### PROBLEM DETAILS
The result must match the data exactly, line for line.
START MATERIAL PROVIDED
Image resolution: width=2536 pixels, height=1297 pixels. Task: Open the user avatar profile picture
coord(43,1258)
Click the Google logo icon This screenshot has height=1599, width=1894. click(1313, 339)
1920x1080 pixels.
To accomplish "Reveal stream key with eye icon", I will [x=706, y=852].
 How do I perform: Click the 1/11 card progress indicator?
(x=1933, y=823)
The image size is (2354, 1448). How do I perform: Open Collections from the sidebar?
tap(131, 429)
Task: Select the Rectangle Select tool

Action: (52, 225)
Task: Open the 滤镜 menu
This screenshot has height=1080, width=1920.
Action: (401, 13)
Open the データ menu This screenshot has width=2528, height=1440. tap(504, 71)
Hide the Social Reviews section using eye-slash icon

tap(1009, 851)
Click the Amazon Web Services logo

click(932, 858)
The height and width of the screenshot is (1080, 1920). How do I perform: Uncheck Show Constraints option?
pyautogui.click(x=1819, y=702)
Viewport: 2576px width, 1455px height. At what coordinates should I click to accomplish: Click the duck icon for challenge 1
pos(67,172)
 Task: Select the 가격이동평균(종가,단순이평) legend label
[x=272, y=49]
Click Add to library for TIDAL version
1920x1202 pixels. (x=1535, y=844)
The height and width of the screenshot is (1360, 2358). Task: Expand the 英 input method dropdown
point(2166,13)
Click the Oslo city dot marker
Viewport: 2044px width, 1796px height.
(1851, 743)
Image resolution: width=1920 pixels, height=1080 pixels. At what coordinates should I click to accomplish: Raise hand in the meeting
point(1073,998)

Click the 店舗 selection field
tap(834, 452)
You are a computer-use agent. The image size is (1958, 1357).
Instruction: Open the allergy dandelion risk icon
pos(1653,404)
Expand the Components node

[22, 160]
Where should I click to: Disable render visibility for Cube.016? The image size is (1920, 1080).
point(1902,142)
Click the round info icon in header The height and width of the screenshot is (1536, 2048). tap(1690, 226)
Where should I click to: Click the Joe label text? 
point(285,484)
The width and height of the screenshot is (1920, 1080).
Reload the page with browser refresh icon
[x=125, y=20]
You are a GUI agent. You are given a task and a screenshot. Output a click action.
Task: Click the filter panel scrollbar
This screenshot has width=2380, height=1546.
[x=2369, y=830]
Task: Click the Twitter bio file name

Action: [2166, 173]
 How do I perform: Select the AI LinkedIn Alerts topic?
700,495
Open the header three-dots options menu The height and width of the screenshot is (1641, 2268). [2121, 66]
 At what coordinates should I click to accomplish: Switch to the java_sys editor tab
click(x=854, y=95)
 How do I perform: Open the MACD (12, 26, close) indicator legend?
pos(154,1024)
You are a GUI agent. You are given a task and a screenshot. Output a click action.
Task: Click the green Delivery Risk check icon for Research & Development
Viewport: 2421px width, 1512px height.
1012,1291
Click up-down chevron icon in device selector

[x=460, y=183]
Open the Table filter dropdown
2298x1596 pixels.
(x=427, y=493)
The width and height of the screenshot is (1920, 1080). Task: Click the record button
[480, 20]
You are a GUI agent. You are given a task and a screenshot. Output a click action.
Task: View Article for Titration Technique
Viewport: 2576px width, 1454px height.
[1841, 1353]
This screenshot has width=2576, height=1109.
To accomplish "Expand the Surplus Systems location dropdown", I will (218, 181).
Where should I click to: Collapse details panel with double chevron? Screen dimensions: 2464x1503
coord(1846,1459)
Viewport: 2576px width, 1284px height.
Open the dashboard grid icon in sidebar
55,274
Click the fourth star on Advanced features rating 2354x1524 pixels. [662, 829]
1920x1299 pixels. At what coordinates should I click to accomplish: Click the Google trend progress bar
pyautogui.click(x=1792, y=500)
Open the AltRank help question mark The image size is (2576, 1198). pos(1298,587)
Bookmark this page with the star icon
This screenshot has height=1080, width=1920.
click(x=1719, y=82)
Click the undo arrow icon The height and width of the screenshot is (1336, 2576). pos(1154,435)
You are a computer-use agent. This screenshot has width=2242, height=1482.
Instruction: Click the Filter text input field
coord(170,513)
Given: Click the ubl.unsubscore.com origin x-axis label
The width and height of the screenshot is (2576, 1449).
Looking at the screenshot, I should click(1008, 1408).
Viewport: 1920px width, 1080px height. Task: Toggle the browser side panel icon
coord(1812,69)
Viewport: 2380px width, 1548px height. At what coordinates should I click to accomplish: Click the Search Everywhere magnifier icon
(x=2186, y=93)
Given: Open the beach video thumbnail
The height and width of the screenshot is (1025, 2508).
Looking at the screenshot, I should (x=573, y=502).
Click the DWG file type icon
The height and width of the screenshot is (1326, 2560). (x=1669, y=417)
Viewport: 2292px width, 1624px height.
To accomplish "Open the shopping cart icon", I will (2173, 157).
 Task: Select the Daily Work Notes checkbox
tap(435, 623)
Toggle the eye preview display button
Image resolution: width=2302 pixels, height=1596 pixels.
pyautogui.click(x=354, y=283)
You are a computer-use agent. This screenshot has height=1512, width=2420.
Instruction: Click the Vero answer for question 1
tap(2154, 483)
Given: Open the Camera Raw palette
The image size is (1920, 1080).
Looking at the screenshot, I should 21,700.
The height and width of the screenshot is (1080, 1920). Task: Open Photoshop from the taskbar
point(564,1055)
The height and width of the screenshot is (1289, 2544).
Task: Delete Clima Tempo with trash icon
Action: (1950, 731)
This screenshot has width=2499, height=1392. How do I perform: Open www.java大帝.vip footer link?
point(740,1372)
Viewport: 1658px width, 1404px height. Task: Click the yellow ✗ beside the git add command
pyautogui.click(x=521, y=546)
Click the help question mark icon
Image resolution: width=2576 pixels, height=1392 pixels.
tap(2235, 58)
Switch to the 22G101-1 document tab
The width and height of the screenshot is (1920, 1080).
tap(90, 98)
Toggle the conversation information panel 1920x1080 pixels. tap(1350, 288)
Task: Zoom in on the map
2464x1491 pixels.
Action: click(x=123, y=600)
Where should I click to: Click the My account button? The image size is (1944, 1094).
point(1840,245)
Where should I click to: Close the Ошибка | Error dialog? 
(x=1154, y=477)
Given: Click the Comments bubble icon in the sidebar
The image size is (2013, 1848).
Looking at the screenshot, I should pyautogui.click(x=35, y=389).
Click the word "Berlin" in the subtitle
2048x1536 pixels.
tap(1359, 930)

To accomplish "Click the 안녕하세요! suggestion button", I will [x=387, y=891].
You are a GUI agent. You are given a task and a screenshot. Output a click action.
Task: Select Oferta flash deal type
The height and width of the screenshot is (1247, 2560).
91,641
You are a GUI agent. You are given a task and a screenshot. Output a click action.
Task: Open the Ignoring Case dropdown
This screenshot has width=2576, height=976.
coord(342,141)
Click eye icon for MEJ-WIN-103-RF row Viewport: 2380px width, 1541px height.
END MATERIAL PROVIDED
### WORKED SOLUTION
Image resolution: width=2536 pixels, height=1297 pixels. Task: Open the user avatar profile picture
coord(43,1258)
Click the Google logo icon This screenshot has height=1599, width=1894. click(1313, 339)
1920x1080 pixels.
To accomplish "Reveal stream key with eye icon", I will [x=706, y=852].
 How do I perform: Click the 1/11 card progress indicator?
(x=1933, y=823)
The image size is (2354, 1448). How do I perform: Open Collections from the sidebar?
tap(131, 429)
Task: Select the Rectangle Select tool

Action: (52, 225)
Task: Open the 滤镜 menu
This screenshot has height=1080, width=1920.
Action: (401, 13)
Open the データ menu This screenshot has width=2528, height=1440. tap(504, 71)
Hide the Social Reviews section using eye-slash icon

tap(1009, 851)
Click the Amazon Web Services logo

click(932, 858)
The height and width of the screenshot is (1080, 1920). How do I perform: Uncheck Show Constraints option?
pyautogui.click(x=1819, y=702)
Viewport: 2576px width, 1455px height. At what coordinates should I click to accomplish: Click the duck icon for challenge 1
pos(67,172)
 Task: Select the 가격이동평균(종가,단순이평) legend label
[x=272, y=49]
Click Add to library for TIDAL version
1920x1202 pixels. (x=1535, y=844)
The height and width of the screenshot is (1360, 2358). Task: Expand the 英 input method dropdown
point(2166,13)
Click the Oslo city dot marker
Viewport: 2044px width, 1796px height.
(1851, 743)
Image resolution: width=1920 pixels, height=1080 pixels. At what coordinates should I click to accomplish: Raise hand in the meeting
point(1073,998)

Click the 店舗 selection field
tap(834, 452)
You are a computer-use agent. The image size is (1958, 1357).
Instruction: Open the allergy dandelion risk icon
pos(1653,404)
Expand the Components node

[22, 160]
Where should I click to: Disable render visibility for Cube.016? The image size is (1920, 1080).
point(1902,142)
Click the round info icon in header The height and width of the screenshot is (1536, 2048). tap(1690, 226)
Where should I click to: Click the Joe label text? 
point(285,484)
The width and height of the screenshot is (1920, 1080).
Reload the page with browser refresh icon
[x=125, y=20]
You are a GUI agent. You are given a task and a screenshot. Output a click action.
Task: Click the filter panel scrollbar
This screenshot has width=2380, height=1546.
[x=2369, y=830]
Task: Click the Twitter bio file name

Action: [2166, 173]
 How do I perform: Select the AI LinkedIn Alerts topic?
700,495
Open the header three-dots options menu The height and width of the screenshot is (1641, 2268). [2121, 66]
 At what coordinates should I click to accomplish: Switch to the java_sys editor tab
click(x=854, y=95)
 How do I perform: Open the MACD (12, 26, close) indicator legend?
pos(154,1024)
You are a GUI agent. You are given a task and a screenshot. Output a click action.
Task: Click the green Delivery Risk check icon for Research & Development
Viewport: 2421px width, 1512px height.
1012,1291
Click up-down chevron icon in device selector

[x=460, y=183]
Open the Table filter dropdown
2298x1596 pixels.
(x=427, y=493)
The width and height of the screenshot is (1920, 1080). Task: Click the record button
[480, 20]
You are a GUI agent. You are given a task and a screenshot. Output a click action.
Task: View Article for Titration Technique
Viewport: 2576px width, 1454px height.
[1841, 1353]
This screenshot has width=2576, height=1109.
To accomplish "Expand the Surplus Systems location dropdown", I will (218, 181).
Where should I click to: Collapse details panel with double chevron? Screen dimensions: 2464x1503
coord(1846,1459)
Viewport: 2576px width, 1284px height.
Open the dashboard grid icon in sidebar
55,274
Click the fourth star on Advanced features rating 2354x1524 pixels. [662, 829]
1920x1299 pixels. At what coordinates should I click to accomplish: Click the Google trend progress bar
pyautogui.click(x=1792, y=500)
Open the AltRank help question mark The image size is (2576, 1198). pos(1298,587)
Bookmark this page with the star icon
This screenshot has height=1080, width=1920.
click(x=1719, y=82)
Click the undo arrow icon The height and width of the screenshot is (1336, 2576). pos(1154,435)
You are a computer-use agent. This screenshot has width=2242, height=1482.
Instruction: Click the Filter text input field
coord(170,513)
Given: Click the ubl.unsubscore.com origin x-axis label
The width and height of the screenshot is (2576, 1449).
Looking at the screenshot, I should click(1008, 1408).
Viewport: 1920px width, 1080px height. Task: Toggle the browser side panel icon
coord(1812,69)
Viewport: 2380px width, 1548px height. At what coordinates should I click to accomplish: Click the Search Everywhere magnifier icon
(x=2186, y=93)
Given: Open the beach video thumbnail
The height and width of the screenshot is (1025, 2508).
Looking at the screenshot, I should (x=573, y=502).
Click the DWG file type icon
The height and width of the screenshot is (1326, 2560). (x=1669, y=417)
Viewport: 2292px width, 1624px height.
To accomplish "Open the shopping cart icon", I will (2173, 157).
 Task: Select the Daily Work Notes checkbox
tap(435, 623)
Toggle the eye preview display button
Image resolution: width=2302 pixels, height=1596 pixels.
pyautogui.click(x=354, y=283)
You are a computer-use agent. This screenshot has height=1512, width=2420.
Instruction: Click the Vero answer for question 1
tap(2154, 483)
Given: Open the Camera Raw palette
The image size is (1920, 1080).
Looking at the screenshot, I should 21,700.
The height and width of the screenshot is (1080, 1920). Task: Open Photoshop from the taskbar
point(564,1055)
The height and width of the screenshot is (1289, 2544).
Task: Delete Clima Tempo with trash icon
Action: (1950, 731)
This screenshot has width=2499, height=1392. How do I perform: Open www.java大帝.vip footer link?
point(740,1372)
Viewport: 1658px width, 1404px height. Task: Click the yellow ✗ beside the git add command
pyautogui.click(x=521, y=546)
Click the help question mark icon
Image resolution: width=2576 pixels, height=1392 pixels.
tap(2235, 58)
Switch to the 22G101-1 document tab
The width and height of the screenshot is (1920, 1080).
tap(90, 98)
Toggle the conversation information panel 1920x1080 pixels. tap(1350, 288)
Task: Zoom in on the map
2464x1491 pixels.
Action: click(x=123, y=600)
Where should I click to: Click the My account button? The image size is (1944, 1094).
point(1840,245)
Where should I click to: Close the Ошибка | Error dialog? 
(x=1154, y=477)
Given: Click the Comments bubble icon in the sidebar
The image size is (2013, 1848).
Looking at the screenshot, I should pyautogui.click(x=35, y=389).
Click the word "Berlin" in the subtitle
2048x1536 pixels.
tap(1359, 930)

To accomplish "Click the 안녕하세요! suggestion button", I will [x=387, y=891].
You are a GUI agent. You are given a task and a screenshot. Output a click action.
Task: Select Oferta flash deal type
The height and width of the screenshot is (1247, 2560).
91,641
You are a GUI agent. You are given a task and a screenshot. Output a click action.
Task: Open the Ignoring Case dropdown
This screenshot has width=2576, height=976.
coord(342,141)
Click eye icon for MEJ-WIN-103-RF row Viewport: 2380px width, 1541px height.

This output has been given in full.